Why we did not act on Storm - ASIC chairman



Australian Securities and Investments Commission (ASIC) chairman Tony D’Aloisio (pictured) has sought to defend the regulator from criticism directed at it by retail investors amid the fallout from the global financial crisis (GFC).
Addressing a meeting in Sydney, D’Aloisio claimed the ultimate risk for the success or failure of an investment was a matter for the market, with shareholders and underwriters and other investors carrying that risk as they managed it through such strategies as asset diversification and assessing risk-reward premiums.
“This system and approach was well understood by institutional investors, but [less so] by retail investors,” he said. “As a result, some retail investors have been disappointed at ASIC’s performance.”
However D’Aloisio claimed that at the heart of such disappointment was “an expectation gap in risk taking”.

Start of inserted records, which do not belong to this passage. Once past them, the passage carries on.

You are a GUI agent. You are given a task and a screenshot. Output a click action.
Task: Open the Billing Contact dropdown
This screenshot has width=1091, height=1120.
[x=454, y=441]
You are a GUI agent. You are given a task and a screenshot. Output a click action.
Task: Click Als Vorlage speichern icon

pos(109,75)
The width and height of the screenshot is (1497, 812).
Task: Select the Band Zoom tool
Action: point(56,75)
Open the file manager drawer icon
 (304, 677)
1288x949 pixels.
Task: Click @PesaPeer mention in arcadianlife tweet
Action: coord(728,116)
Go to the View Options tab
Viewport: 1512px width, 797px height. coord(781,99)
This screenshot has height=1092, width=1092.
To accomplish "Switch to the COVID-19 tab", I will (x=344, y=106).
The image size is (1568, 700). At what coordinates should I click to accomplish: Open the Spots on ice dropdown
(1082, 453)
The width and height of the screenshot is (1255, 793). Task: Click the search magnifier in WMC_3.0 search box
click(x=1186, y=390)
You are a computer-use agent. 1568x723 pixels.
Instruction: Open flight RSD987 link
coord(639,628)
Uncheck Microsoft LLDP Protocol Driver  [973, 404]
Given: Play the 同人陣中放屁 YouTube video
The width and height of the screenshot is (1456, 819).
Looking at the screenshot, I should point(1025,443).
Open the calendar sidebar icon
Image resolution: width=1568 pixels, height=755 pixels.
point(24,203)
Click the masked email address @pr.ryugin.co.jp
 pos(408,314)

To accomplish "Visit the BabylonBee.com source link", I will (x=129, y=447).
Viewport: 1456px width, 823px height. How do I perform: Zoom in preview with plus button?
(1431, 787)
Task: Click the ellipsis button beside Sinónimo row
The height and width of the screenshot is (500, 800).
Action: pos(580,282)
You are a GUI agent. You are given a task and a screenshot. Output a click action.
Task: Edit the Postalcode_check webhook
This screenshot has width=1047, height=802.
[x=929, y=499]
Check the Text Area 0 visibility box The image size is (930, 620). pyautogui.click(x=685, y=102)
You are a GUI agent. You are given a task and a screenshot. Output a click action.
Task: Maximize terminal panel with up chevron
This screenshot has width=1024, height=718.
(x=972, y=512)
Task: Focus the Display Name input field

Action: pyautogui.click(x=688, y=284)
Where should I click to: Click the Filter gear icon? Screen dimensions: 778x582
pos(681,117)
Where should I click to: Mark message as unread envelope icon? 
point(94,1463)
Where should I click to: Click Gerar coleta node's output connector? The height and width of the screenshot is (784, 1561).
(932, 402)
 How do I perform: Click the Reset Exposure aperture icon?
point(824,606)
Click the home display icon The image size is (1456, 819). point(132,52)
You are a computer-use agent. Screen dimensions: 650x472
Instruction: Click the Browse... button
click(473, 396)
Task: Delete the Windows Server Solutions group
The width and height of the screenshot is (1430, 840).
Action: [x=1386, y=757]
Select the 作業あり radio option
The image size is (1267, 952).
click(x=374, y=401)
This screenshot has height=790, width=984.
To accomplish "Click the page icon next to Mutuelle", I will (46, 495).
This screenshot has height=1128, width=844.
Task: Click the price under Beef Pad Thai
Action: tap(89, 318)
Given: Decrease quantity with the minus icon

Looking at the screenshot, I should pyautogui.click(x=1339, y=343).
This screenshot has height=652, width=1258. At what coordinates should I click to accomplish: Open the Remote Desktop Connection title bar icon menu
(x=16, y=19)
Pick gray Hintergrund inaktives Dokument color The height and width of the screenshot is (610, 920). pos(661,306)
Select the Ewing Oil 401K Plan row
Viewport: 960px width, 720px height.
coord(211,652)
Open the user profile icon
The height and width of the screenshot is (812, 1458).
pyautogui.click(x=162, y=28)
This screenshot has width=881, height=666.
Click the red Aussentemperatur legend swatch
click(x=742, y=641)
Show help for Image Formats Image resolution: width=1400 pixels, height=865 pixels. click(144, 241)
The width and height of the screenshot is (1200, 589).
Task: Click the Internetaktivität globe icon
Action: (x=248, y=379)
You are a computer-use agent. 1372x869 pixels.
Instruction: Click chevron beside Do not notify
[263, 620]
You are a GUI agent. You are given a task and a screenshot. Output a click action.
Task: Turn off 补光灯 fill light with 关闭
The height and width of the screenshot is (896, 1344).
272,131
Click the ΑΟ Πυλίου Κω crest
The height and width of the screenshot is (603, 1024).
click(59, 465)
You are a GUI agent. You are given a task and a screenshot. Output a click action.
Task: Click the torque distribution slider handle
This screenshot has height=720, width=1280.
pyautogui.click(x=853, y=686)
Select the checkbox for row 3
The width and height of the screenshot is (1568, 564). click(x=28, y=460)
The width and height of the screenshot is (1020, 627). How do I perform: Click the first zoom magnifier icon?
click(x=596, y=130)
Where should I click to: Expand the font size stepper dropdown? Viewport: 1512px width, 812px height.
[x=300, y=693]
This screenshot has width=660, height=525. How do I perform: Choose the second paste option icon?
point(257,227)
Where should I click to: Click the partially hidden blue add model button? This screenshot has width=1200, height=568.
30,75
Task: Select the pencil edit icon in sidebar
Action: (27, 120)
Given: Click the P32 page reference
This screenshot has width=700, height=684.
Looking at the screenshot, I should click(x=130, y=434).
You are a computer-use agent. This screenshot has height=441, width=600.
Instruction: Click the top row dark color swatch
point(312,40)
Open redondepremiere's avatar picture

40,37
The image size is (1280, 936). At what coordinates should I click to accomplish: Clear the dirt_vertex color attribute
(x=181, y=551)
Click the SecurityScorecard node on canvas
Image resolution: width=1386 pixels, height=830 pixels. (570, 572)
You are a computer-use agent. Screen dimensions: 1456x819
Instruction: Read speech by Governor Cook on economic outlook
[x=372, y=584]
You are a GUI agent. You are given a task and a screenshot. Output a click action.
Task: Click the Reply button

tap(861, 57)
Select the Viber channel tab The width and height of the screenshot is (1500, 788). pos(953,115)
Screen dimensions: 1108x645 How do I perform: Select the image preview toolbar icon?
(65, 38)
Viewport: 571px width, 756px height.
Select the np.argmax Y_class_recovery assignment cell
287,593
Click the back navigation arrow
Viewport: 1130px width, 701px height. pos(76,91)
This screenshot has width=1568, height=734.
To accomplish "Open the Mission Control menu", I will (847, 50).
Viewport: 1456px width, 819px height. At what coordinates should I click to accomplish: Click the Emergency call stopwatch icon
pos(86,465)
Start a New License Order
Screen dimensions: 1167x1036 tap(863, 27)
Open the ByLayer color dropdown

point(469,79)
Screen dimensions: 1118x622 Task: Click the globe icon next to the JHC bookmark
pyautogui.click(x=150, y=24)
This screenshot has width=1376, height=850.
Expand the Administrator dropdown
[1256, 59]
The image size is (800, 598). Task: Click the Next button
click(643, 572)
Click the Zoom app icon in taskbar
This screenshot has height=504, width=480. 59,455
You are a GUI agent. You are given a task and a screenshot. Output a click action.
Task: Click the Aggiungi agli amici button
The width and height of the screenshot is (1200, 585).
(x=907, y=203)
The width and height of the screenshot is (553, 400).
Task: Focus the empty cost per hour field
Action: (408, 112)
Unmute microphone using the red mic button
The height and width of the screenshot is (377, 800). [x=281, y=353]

“There is an expectation that ASIC should have prevented some of the corporate collapses that occurred during the GFC and, once the losses occurred, ASIC should have more quickly recovered money and punished wrongdoing,” he said.
D’Aloisio said the challenge for the regulator was to make clear just what it could and could not do.
“For example, you get with the benefit of hindsight calls that ASIC was aware that Storm Financial was in the market and we should have closed it down,” he said.
“This disregards just what powers ASIC has,” D’Aloisio said. “At the height of the stock market, investors with margin loans were in the ‘black’. How would they have reacted to ASIC (if we had the power, which we do not) seeking to close them down?”